Before sunrise, three hunters paced through a v-shaped valley. As Nodens, the wiry lobster on point, stowed his bow to climb through a gash dug into the great rocks, a white cloud rose from the bottom of the gap. Before the hunters could move, it had rolled over them.
“I don’t like this,” said Nodens. “Eryle! Can you hear me?”
“I can hear you fine. I can’t see you.”
“Perfect.” Nodens fidgeted with his bow. “How are we supposed to track game?”
“Your finely honed listening skills?” Arcite suggested.
“Nobody asked you,” Eryle said.
“Tighten the crescent and keep moving,” Nodens ordered. “Nobody more than three steps from anyone else. We have no idea what’s out here.”
“Rocks.” Arcite clambered through the gash. “Things that aren’t rocks.”
Eryle blocked his way. “If you saw what the army’s been killing every night, you wouldn’t be mouthing off.”
“They’ve been killing beetles. They’re scared enough to mistake them for demons.”
“You two.” Nodens reappeared. “Did I or didn’t I say keep moving?”
The fog settled over the rubbish heap of stone. The cliff faces receded on both sides as they walked. Somewhere, insects dug through the cracks to snatch at shreds of plants. Arcite walked behind Nodens, goggles pushed low over his face, trusty satchel hanging at his abdomen.
“Does anybody else feel–”
“Keep your damn voice down,” Nodens hissed. “Feel what?”
“Like you’re in a watering pool?”
Arcite shrugged off the cloak he was wrapped in. The cold bit into him, but the sensation of drinking intensified. “Try it,” he said, then pulled the cloak back over him, huddling close to stop shaking. His breath crystallized amid the larger cloud.
Eryle loosened her clothes as well, though Nodens glared at her. “It can’t be water. I know what water is.”
“We all thought we knew about the Expanse, too,” Arcite said. “Where’s the danger so far?”
Nodens counted on his legs. “Thirst, falling rocks, cliffs, wind, this stuff, and traitors.” He brandished his empty bow at Arcite. “Don’t drink it, Eryle.”
Eryle scowled. “You’re on point, Nodens, you’re not my boss. You don’t even head your clan.”
“You just said we’re all dying of thirst,” Arcite said. “Now we have a water source, and you’d rather dry out than agree with me?”
“I’d rather dry out than suffer whatever this cloud has in store. Pissing you off is a bonus. Move out, and shut up.”
It was all inevitable. Inevitable his secret would get out, inevitable nobody would listen to his side, inevitable that idiots like Nodens would blame him for destroying the city.

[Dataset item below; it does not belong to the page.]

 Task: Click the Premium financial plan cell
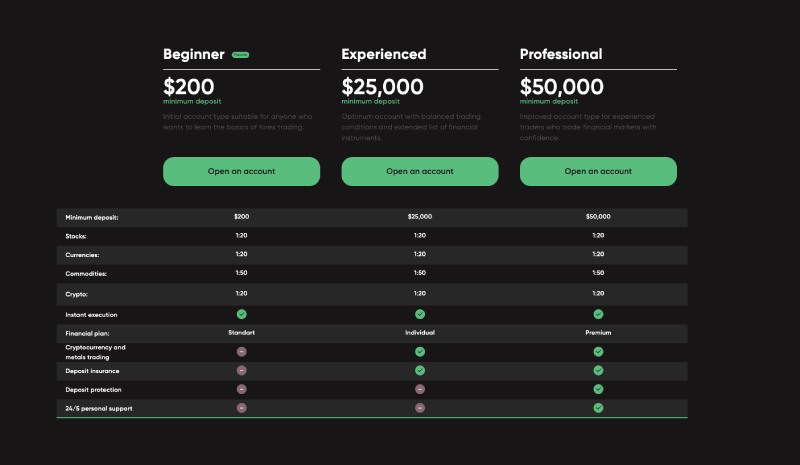tap(598, 333)
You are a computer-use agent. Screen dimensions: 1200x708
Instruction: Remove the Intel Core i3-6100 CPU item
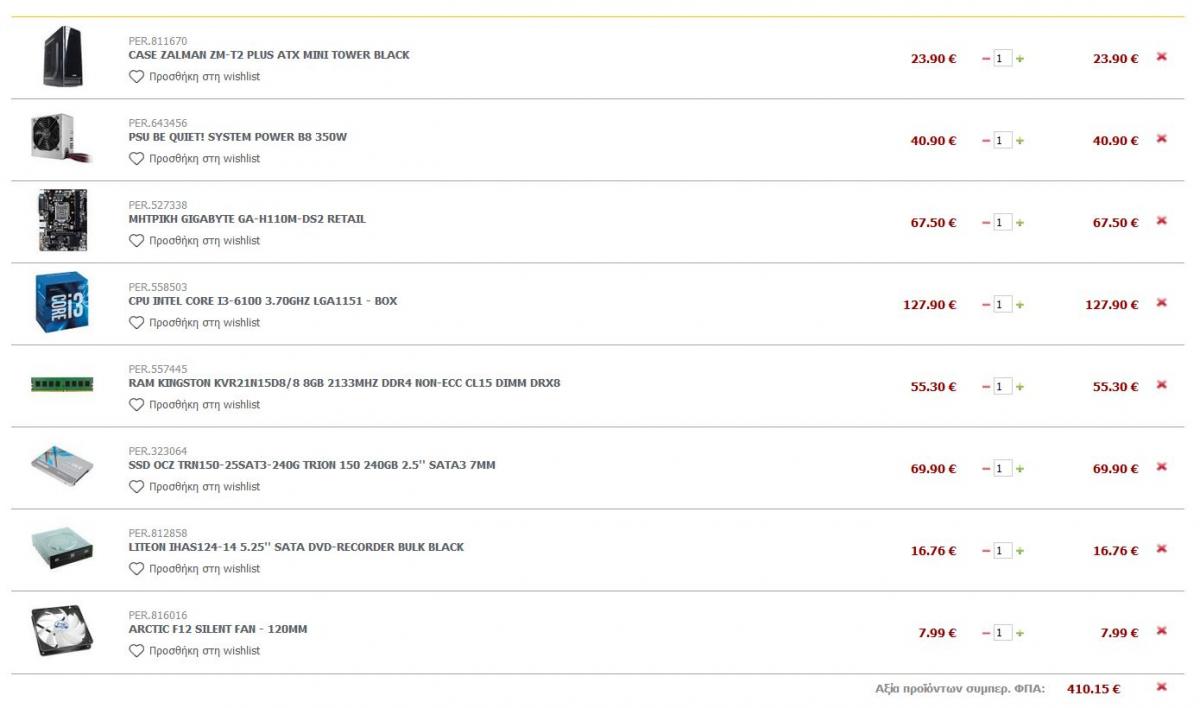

He could have been more careful–could have run for the hills when he heard the Militia had taken Field prisoners, or better yet, tossed a big wad of red clay into the stockade and watched it burn.
“It would have been better,” he said, remembering the inside of the guarded pavilion, where Morgan and the others had cut their own throats with smuggled shell-blades. “Cleaner. Less fuss. No bad dreams.”
Maybe the valley could send a cloud of sludge next.
Small legs skittered up the precipice to his right. He wiped clean his goggles and made out a shadow, perched on a thin path along the rock. Not believing his luck–he’d never seen a beetle this large around the Eye–he reached into the satchel.
“I hear them,” Nodens whispered through the fog. “Bows ready.”
He and Eryle stretched their strings taut, but Arcite was faster. He struck a pellet of red clay with the flint in his other claw, and held it aloft for them to see.
“Arcite!” Eryle shouted. “Don’t do it!”
They didn’t understand anything. The Field banned clay because it scared them, and the Eye abused it because it pleased them. Nobody saw what Arcite saw.
Not yet, anyway.
He flung the pellet at the cliff. It struck home with a thunderous crack. Smoke poured off the precipice, twisting around the fog.
Wiping his goggles again revealed the beetle lying before him, shattered in several places. Whooping and pumping his claws in the air, he picked up his prize and turned around, coming face-to-face with Nodens. Grinning, Arcite held out his catch.
“You’ve scared away all the other game,” Nodens said. “Is this what you think hunting is?”
“Well–but–” As usual, words failed him at the worst time.
“Get back to camp.” Nodens turned his back. “We’ll finish on our own.”
“Not a bad dinner for a traitor.” The hunter gestured over the scree field toward the crag they’d entered through. “Drag it back. Find a way.”